Fazemos um apelo a sua alta consciência de Magistrada mais eminente do Brasil, para garantir – e sabemos que isso também é uma exigência de sua formação – o respeito a todos os princípios que regem o Estado de Direito Democrático, no marco do exame do processo relativo ao Senhor Luiz Inácio Lula da Silva.

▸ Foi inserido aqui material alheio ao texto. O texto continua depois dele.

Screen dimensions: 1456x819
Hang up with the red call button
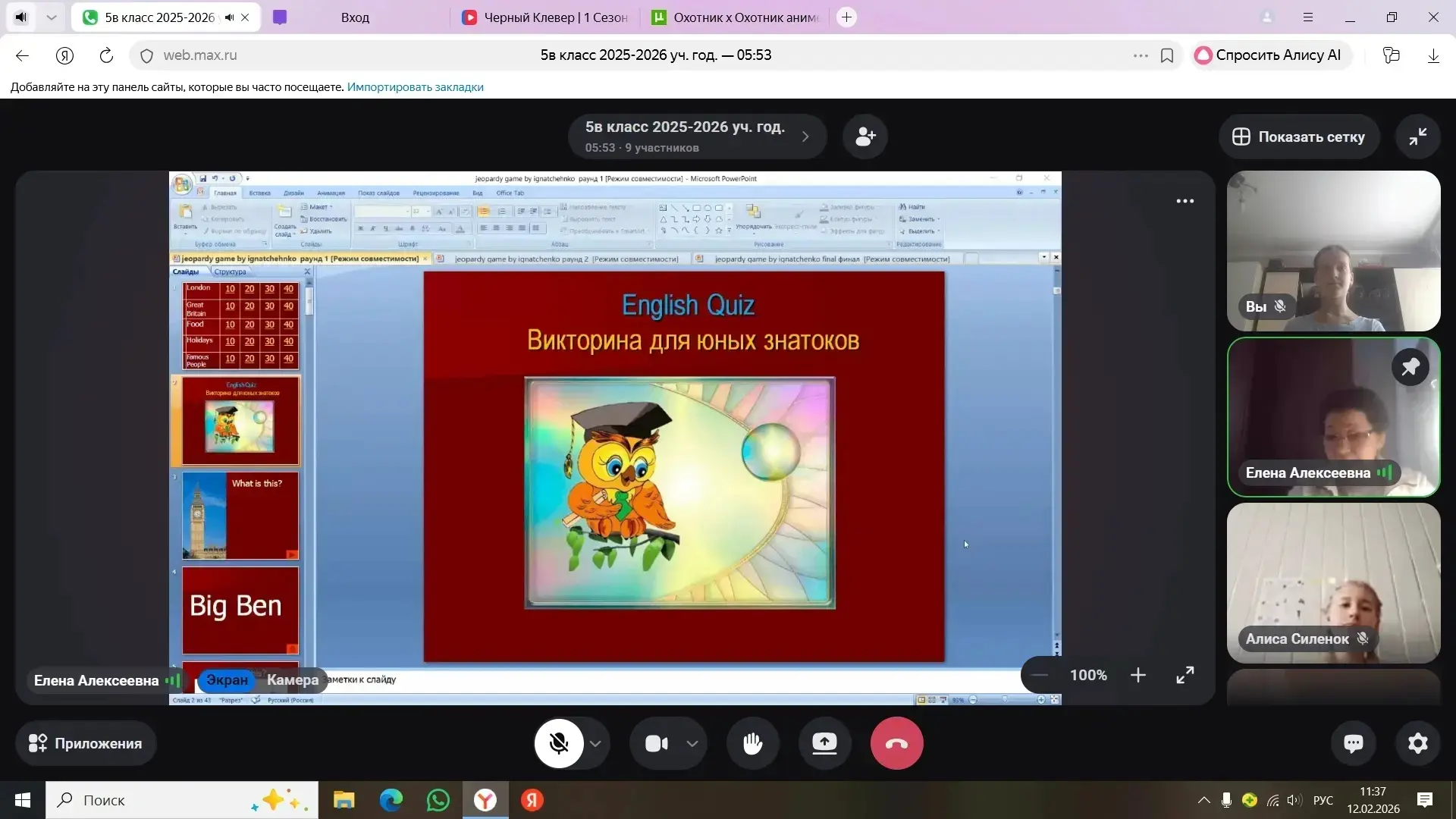click(896, 743)
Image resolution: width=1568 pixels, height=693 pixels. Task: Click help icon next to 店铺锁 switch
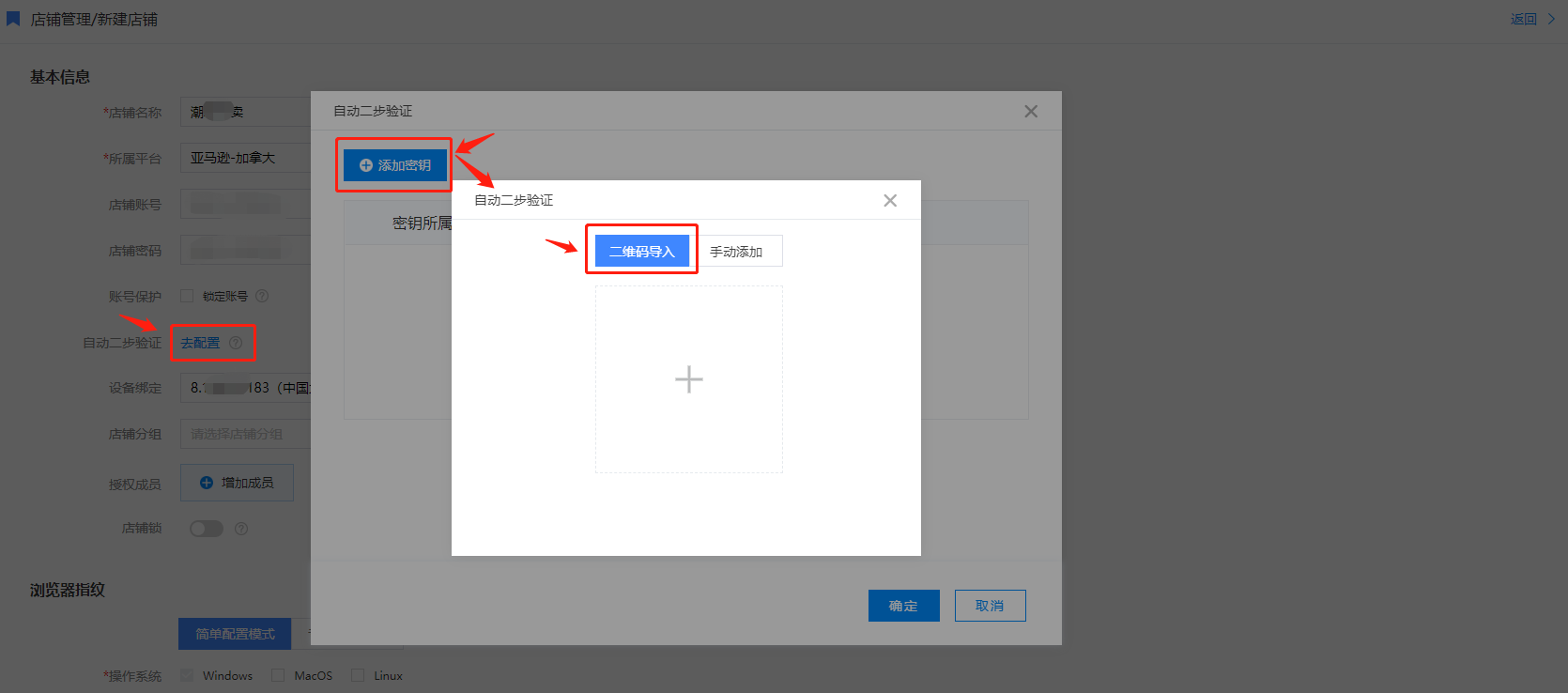point(241,529)
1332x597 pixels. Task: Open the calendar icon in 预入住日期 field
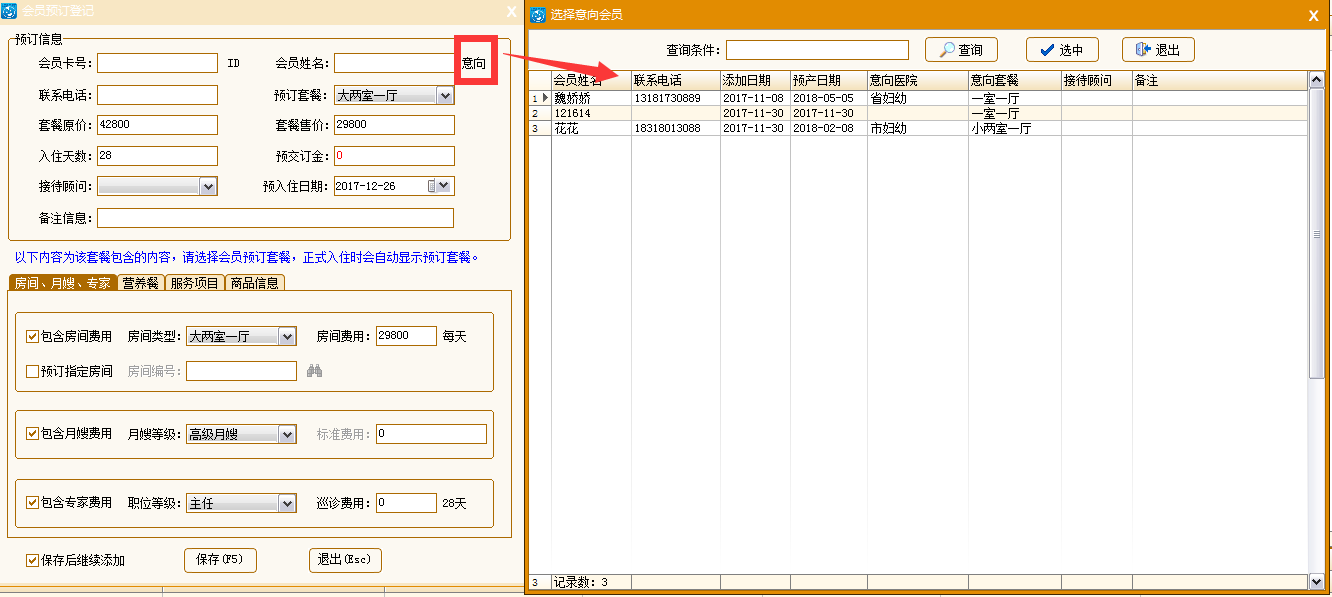click(432, 186)
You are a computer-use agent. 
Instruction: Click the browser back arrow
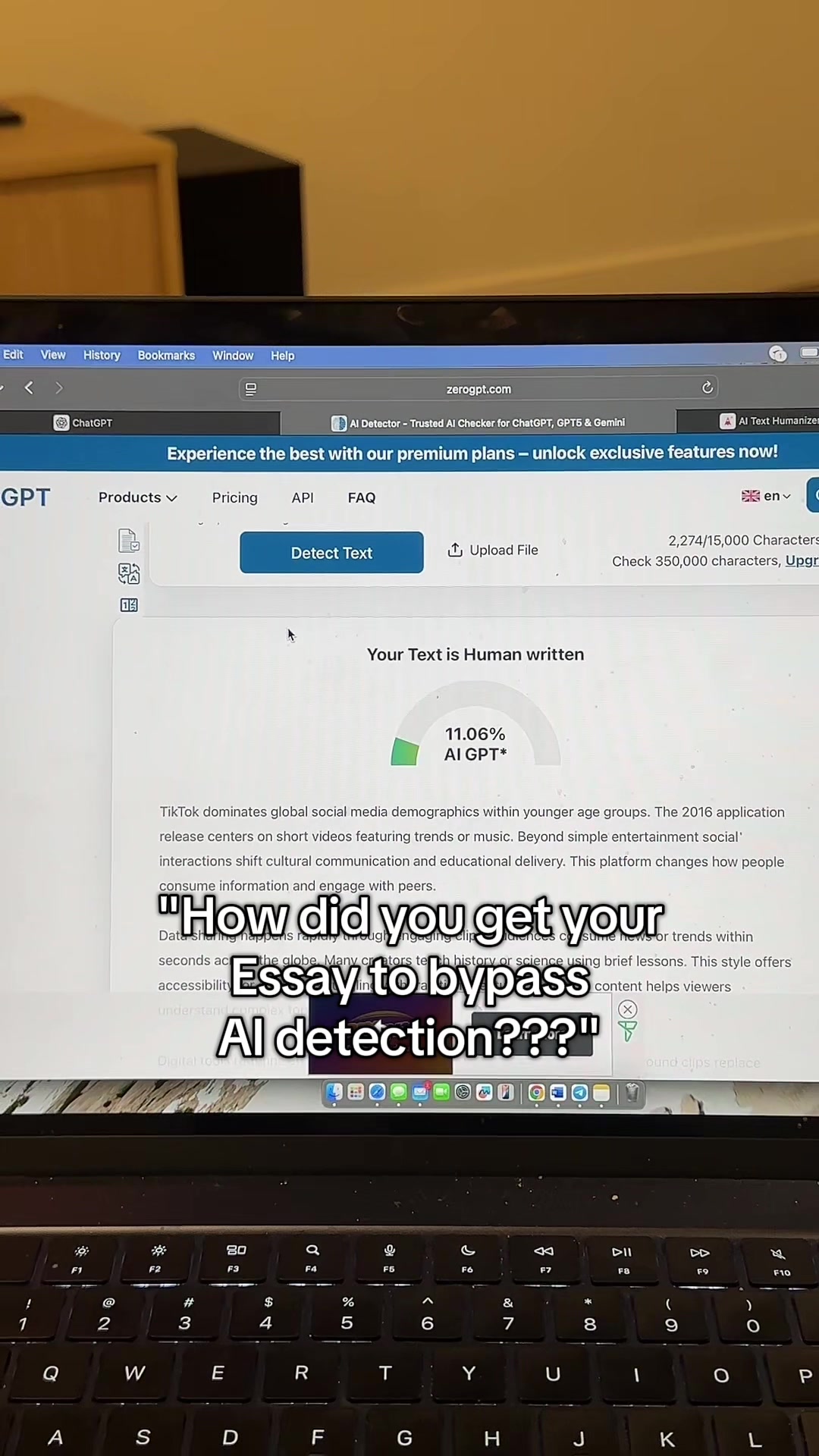29,388
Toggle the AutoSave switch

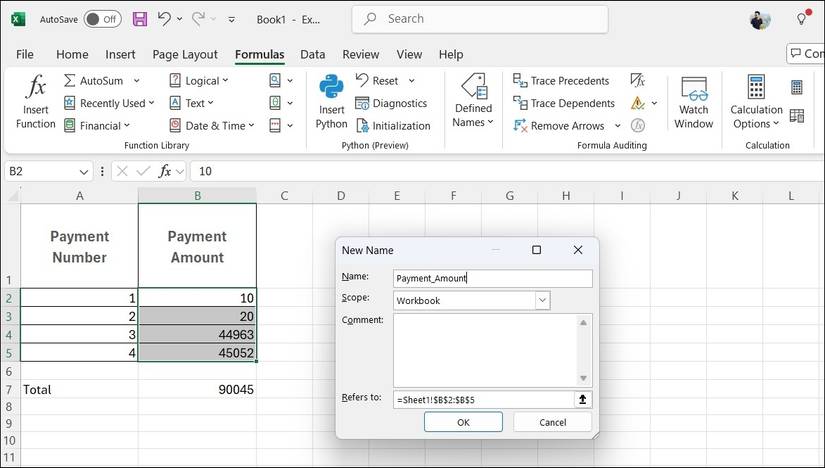coord(102,19)
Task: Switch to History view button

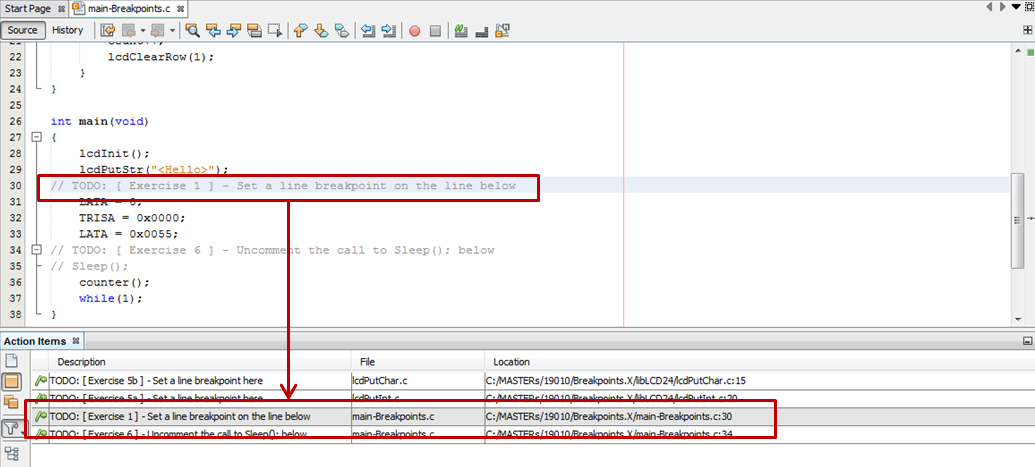Action: point(68,30)
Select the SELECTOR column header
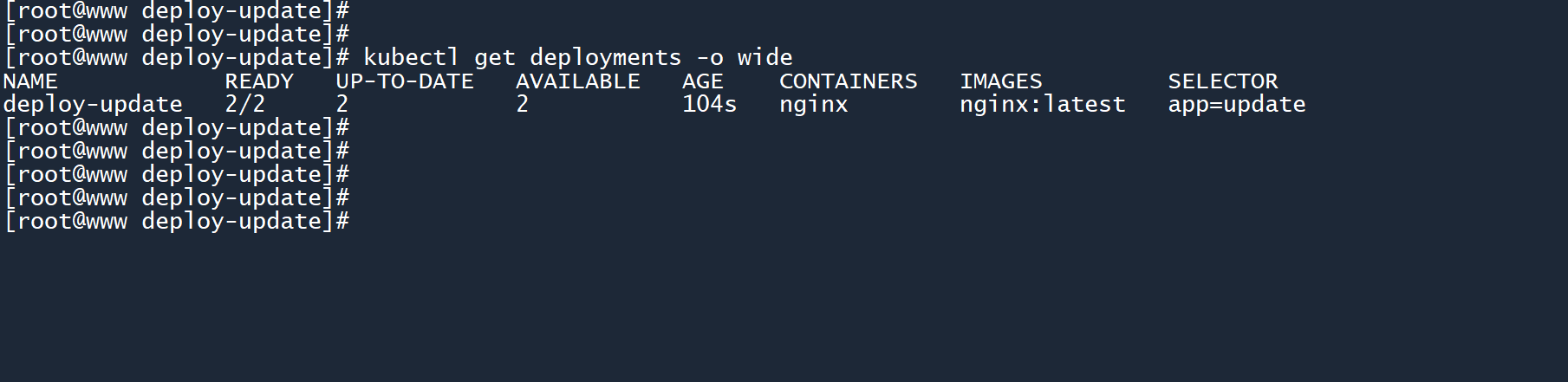The height and width of the screenshot is (382, 1568). tap(1222, 81)
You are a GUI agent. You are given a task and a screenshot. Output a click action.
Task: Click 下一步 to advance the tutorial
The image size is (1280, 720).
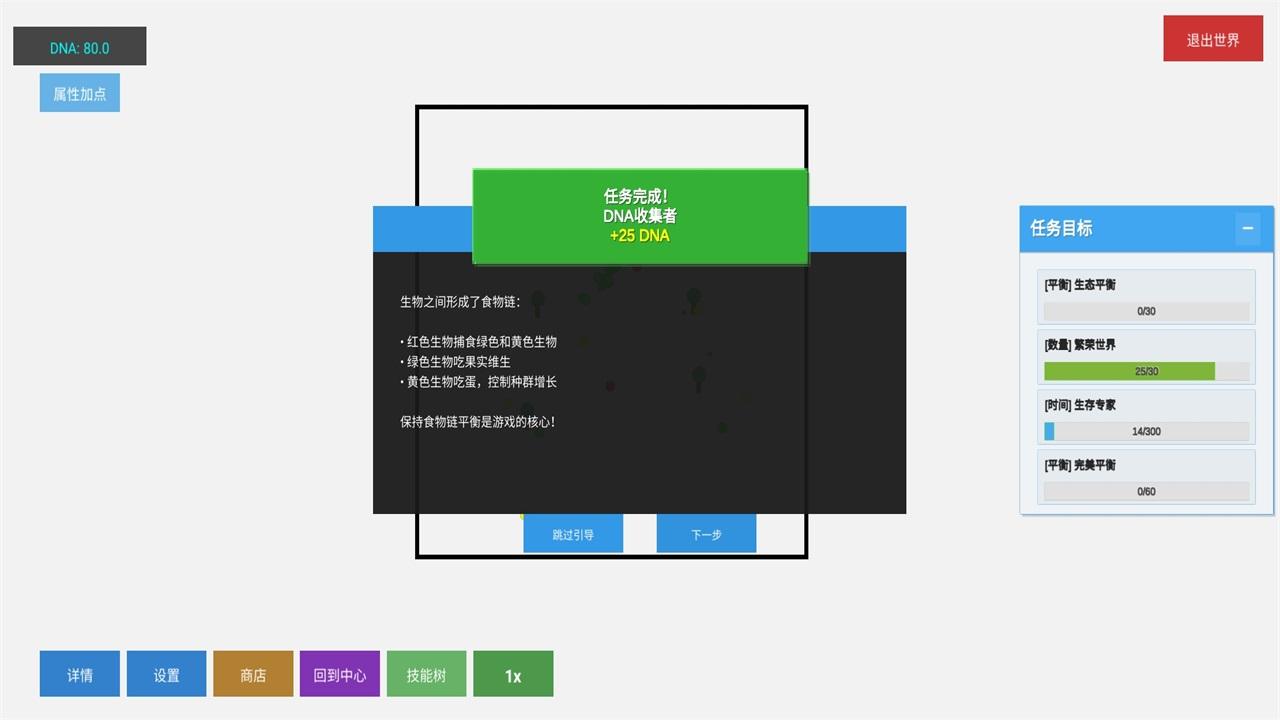pos(706,534)
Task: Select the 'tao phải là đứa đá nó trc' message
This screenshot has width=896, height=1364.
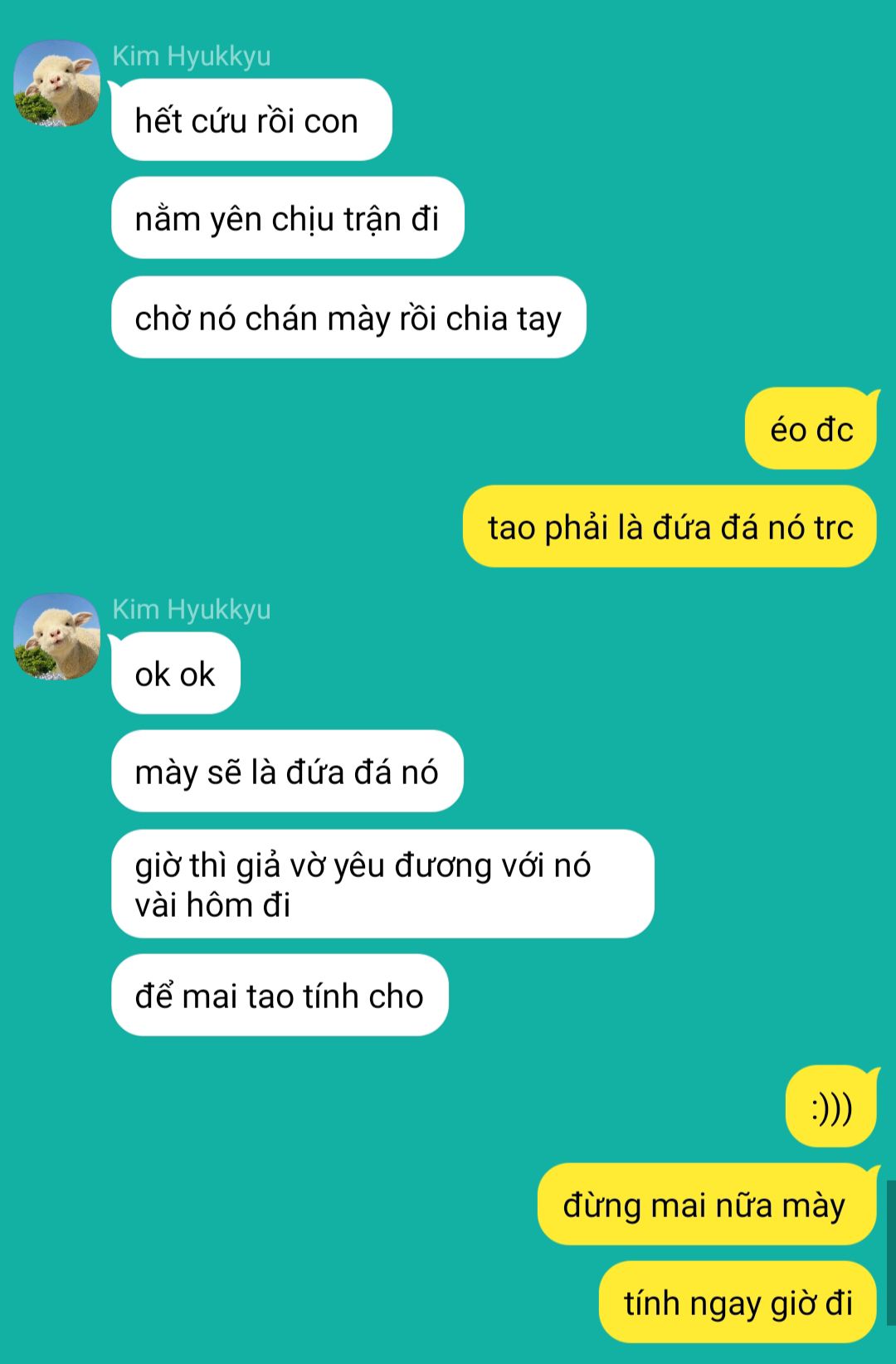Action: pyautogui.click(x=670, y=527)
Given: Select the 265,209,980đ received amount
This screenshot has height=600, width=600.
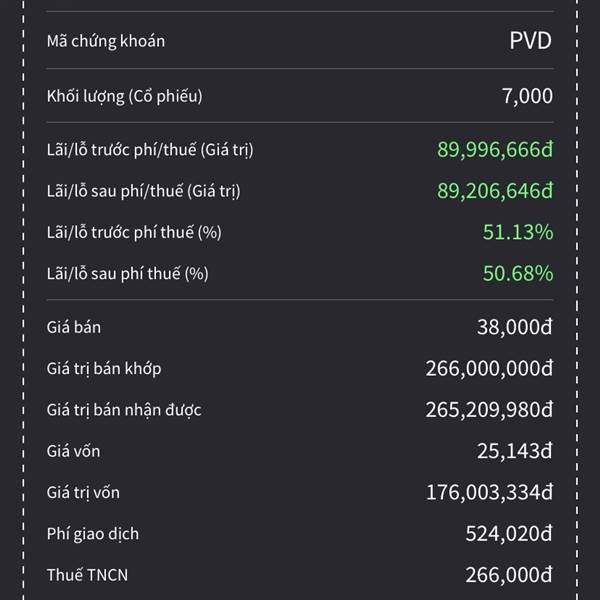Looking at the screenshot, I should coord(489,410).
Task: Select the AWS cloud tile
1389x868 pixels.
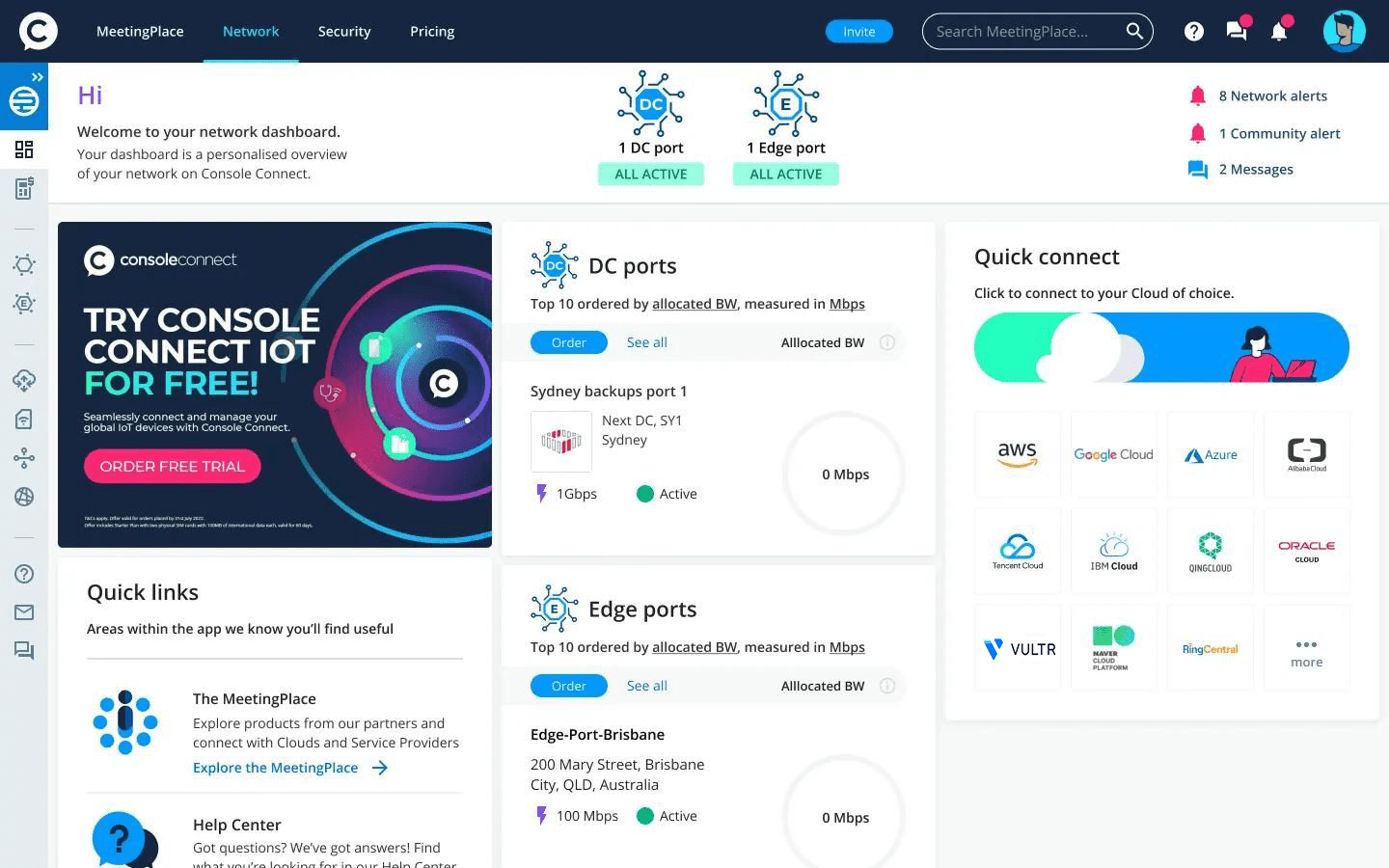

Tal postura visa preservar esse processo de todas as estratégias que o adaptariam a servir  quaisquer tipo de ambições politicas fora dos marcos da legalidade.

Ficaríamos muito honrados de encontrá-la, se Vossa Excelência tivesse disposição de nos receber.

Enviamos a Vossa Excelência a expressão da nossa consideração mais distinguida.

William BOURDON
Advogado licenciado em Paris e fundador da associação de proteção e defesa das vítimas de crimes econômicos SHERPA

Mireille DELMAS-MARTY
Jurista, professora emérita no Collège de France, membro da Academia das Ciências morais e políticas

Luigi FERRAJOLI
Jurista, professor emérito da Universidade de Roma 3

Juan GARCES
Doutor, Advogado licenciado em Madrid, prêmio Nobel alternativo em 1999 (Right Livelihood Foundation, Suécia)

Emílio GARCIA MENDES
Jurista, professor de psicologia na Universidade de Buenos Aires, Presidente da fundação Sur Argentina

Baltasar GARZÓN
Advogado licenciado em Madrid

Louis JOINET
Magistrado, Primeiro Advogado-geral na  Corte de cassação da França, ex-presidente do Grupo de trabalho sobre detenção arbitrária e da Comissão de Direitos Humanos da ONU

Wolfgang KALECK
Advogado licenciado em Berlim e Secretário-Geral do Centro Europeu pelos direitos constitucionais e direitos humanos (ECCHR)

Henri LECLERC
Advogado licenciado em Paris, Presidente honorário da Liga dos Direitos Humanos (LDH)

Jean-Pierre MIGNARD
Advogado licenciado em Paris.

A presente carta é enviada  simultaneamente em cópia aos dez membros do STF, assim como ao presidente do Tribunal Supremo Eleitoral.